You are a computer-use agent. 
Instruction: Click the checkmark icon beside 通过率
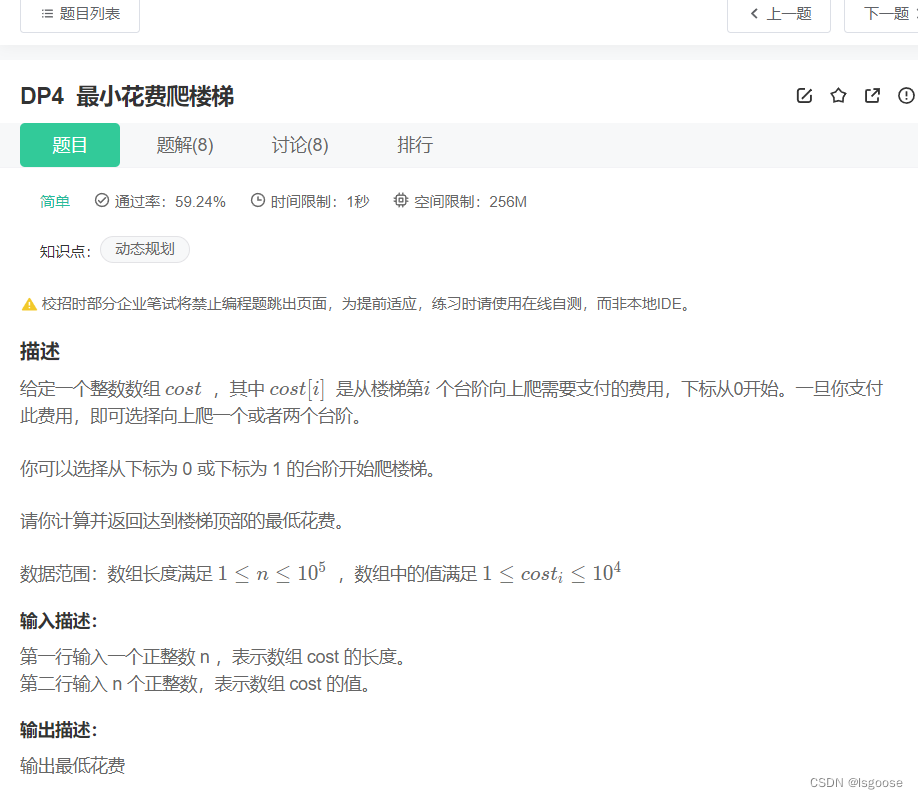click(101, 201)
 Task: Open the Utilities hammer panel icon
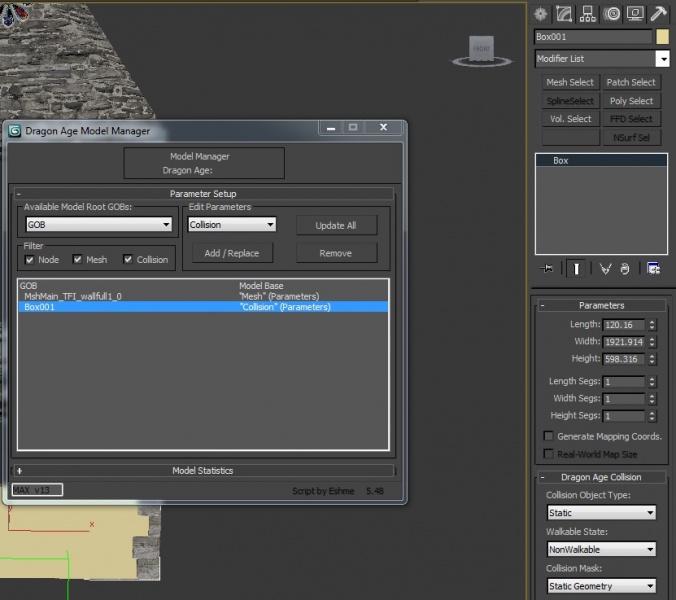(658, 13)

=-=-=-=-=

#### EXERCISE
Restate the data above exactly, stripping out each image.

#### SOLUTION TO THE EXERCISE
You are a computer-use agent. 
Instruction: Click the checkmark icon beside 通过率
click(101, 201)
 Task: Open the Utilities hammer panel icon
(658, 13)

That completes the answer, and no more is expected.